2425) Is Lemkin’s Legacy Going Unheeded?

Re: “Is Lemkin’s Legacy Going Unheeded?” ,

by Eric Herschthal, Staff Writer, The Jewish Week New York, Jan 19, 2010,


1. Ethocide:

Long troubled by the lopsided coverage of the Turkish-Armenian conflict, the failure of the opinionated but ill-informed writers to see the other sides of the story, the littering of the realms of media, politics, and even academia with persistent falsifications and long-discredited fabrications, and the insistence of the unsuspecting masses duped by such ubiquitous and relentless Armenian propaganda, compelled me to coin a new companion term to “genocide”: Ethocide.. .

On May 7, 2003, I proposed the term Ethocide, coined from the words “ethics” and “cide”, to mean systematic extermination of ethics via malicious mass deception for political, social, economical, cultural, religious, military, perceptional, actual, and/or other gain. Ethocide is a crime of conscience which can be committed by individuals, groups, countries, groups of countries, and/or their combinations.

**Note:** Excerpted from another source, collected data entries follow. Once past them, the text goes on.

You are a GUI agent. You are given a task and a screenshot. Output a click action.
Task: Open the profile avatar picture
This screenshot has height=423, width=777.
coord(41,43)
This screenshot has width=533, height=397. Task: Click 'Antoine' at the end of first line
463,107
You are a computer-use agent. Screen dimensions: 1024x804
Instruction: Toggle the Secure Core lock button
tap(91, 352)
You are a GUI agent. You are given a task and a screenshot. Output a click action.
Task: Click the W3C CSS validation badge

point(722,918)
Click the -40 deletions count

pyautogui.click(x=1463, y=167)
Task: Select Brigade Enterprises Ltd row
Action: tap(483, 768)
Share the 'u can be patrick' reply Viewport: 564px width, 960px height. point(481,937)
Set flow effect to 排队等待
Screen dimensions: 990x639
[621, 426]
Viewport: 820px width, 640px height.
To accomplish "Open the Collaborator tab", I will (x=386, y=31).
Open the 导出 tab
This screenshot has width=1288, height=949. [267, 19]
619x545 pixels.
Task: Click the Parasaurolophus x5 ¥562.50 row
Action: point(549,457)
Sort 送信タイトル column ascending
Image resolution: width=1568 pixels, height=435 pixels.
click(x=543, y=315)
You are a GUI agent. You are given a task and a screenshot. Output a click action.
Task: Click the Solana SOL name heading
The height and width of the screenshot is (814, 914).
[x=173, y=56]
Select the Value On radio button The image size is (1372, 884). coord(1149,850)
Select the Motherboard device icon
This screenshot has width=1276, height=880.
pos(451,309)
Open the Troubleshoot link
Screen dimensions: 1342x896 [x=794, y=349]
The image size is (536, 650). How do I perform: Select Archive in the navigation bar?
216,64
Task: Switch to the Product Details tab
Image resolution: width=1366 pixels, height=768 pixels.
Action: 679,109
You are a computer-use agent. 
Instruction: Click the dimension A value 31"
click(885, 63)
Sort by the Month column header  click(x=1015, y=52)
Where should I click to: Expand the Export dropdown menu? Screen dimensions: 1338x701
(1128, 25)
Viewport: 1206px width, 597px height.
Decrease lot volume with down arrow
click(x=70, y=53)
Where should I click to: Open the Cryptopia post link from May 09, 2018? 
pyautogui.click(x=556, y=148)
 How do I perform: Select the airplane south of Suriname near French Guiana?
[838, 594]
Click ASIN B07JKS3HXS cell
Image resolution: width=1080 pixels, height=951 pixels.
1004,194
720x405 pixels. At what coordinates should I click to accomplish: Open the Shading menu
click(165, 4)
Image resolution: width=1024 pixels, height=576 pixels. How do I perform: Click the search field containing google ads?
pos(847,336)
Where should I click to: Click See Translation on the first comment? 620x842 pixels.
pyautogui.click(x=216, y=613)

A shorter, more pragmatic definition of ethocide shall be “malicious mass deception”.

2. How ethocidal behavior leads to censorship

Lemkin’s legacy term, genocide, had been conveniently used by ethocidal pressure groups to manipulate public opinion into a pre-ordained verdict (without due process) on any given conflict and/or controversy. Today, many terms and phrases like mass murderer, war crimes, crimes against humanity, and others suddenly gave way, to the term genocide. It is not surprising to hear claims of genocide for crimes that can easily be handled by laws in the books. Withdrawing controversies to the realm of genocide claims at once hurts the free flow of information, civilized debate, and finally, the freedom of speech.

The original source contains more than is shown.